§ Task data
○ ○ ○ ○
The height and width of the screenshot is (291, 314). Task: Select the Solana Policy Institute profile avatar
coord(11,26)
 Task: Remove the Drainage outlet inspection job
○ ○ ○ ○
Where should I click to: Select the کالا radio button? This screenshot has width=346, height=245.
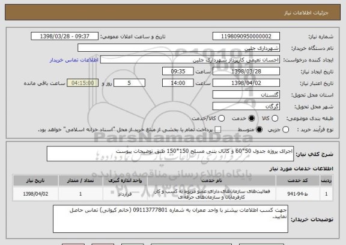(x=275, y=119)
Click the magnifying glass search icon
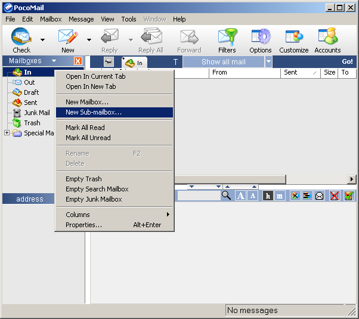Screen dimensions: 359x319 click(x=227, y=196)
○ ○ ○ ○
§ Problem requirements
Give only the lines from the one holding "The height and" through the one holding "Task: Remove the", each restated exactly as it appears above.

§ Response box
The height and width of the screenshot is (291, 314). Task: Select the Solana Policy Institute profile avatar
coord(11,26)
 Task: Remove the Drainage outlet inspection job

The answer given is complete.